Acórdão n.º 75/85, de 23 de Maio de 1985

Acórdão n.º 75/85 Processo n.º 8584 Acordam, em sessão plenária, no Tribunal Constitucional: 1 - Ao abrigo do disposto no artigo 281.º da Constituição e no artigo 51.º da Lei n.º 28/82, de 15 de Novembro, o Presidente da Assembleia da República requereu ao Tribunal Constitucional que declarasse com força obrigatória geral a inconstitucionalidade das normas constantes do artigo 111.º do Estatuto do Pessoal Civil dos Serviços Departamentais das Forças Armadas, aprovado pelo Decreto-Lei n.º 380/82, de 15 de Setembro.

Em abono da sua pretensão, alega o Presidente da Assembleia da República: a) O artigo 111.º do referido Estatuto impõe que as formas de participação do pessoal civil dos serviços departamentais na vida dos organismos em que presta serviço sejam regulamentadas por despacho do respectivo chefe de estado-maior e, mesmo assim, só quando sejam admitidas; b) Além disso, ainda quando tal participação haja de ter lugar, só pode abranger domínios de natureza sócio-profissional, com exclusão de assuntos de natureza política ou que ponham em causa a hierarquia das Forças Armadas ou de qualquer órgão de soberania, e mantendo-se sempre a decisão das chefias; c) Ora isto viola claramente os n.os 1, 2, 3 e 4 do artigo 56.º da Constituição, por envolver restrições à liberdade sindical e a todos os direitos resultantes dessa liberdade, contidos, designadamente, nas alíneas a), b), c), d) e e) do n.º 2 do citado artigo, violando-se ainda o artigo 57.º, n.os 1, 2 e 3, da mesma Constituição, em virtude de as restrições contidas no artigo 111.º do Estatuto colidirem também com os direitos das associações sindicais; d) Em conclusão, o artigo 111.º do mencionado Estatuto é materialmente inconstitucional, por violar o disposto nos n.os 1, 2, 3 e 4 do artigo 56.º e nos n.os 1, 2 e 3 do artigo 57.º da Constituição.

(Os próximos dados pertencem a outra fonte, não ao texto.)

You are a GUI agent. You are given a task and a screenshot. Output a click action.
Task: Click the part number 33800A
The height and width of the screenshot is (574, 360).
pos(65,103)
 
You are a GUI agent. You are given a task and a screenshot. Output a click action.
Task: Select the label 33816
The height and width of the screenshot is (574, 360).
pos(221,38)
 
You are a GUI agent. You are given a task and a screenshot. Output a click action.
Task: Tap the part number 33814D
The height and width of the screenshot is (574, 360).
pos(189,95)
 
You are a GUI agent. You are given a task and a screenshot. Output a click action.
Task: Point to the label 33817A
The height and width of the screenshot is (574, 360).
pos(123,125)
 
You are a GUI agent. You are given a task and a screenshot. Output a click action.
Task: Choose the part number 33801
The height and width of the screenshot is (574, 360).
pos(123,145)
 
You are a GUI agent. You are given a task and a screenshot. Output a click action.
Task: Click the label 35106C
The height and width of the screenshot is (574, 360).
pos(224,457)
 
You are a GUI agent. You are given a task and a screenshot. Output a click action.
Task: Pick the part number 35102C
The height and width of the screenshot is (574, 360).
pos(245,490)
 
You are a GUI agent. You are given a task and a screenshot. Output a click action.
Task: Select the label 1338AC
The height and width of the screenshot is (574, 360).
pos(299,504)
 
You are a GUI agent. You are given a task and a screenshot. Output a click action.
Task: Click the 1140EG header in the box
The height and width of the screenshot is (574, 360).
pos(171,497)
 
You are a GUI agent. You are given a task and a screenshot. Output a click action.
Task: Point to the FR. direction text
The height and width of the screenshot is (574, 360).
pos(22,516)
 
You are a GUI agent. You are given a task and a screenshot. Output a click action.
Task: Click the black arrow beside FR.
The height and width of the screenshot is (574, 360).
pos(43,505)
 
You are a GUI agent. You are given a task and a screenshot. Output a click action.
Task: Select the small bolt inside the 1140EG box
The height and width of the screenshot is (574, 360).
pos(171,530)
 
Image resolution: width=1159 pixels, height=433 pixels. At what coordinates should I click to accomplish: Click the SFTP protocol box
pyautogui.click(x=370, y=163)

Admitido o pedido, não houve que dar cumprimento ao preceituado no artigo 54.º da Lei n.º 28/82, por o Decreto-Lei n.º 380/82 ter sido editado pelo Conselho da Revolução e este órgão já ter sido extinto.

2 - O questionado artigo 111.º do Estatuto do Pessoal Civil dos Serviços Departamentais das Forças Armadas estabelece o seguinte: 1 - As formas de participação do pessoal civil dos serviços departamentais na vida dos organismos em que presta serviço são, quando admitidas, objecto de regulamentação através de despacho do respectivo chefe de estado-maior.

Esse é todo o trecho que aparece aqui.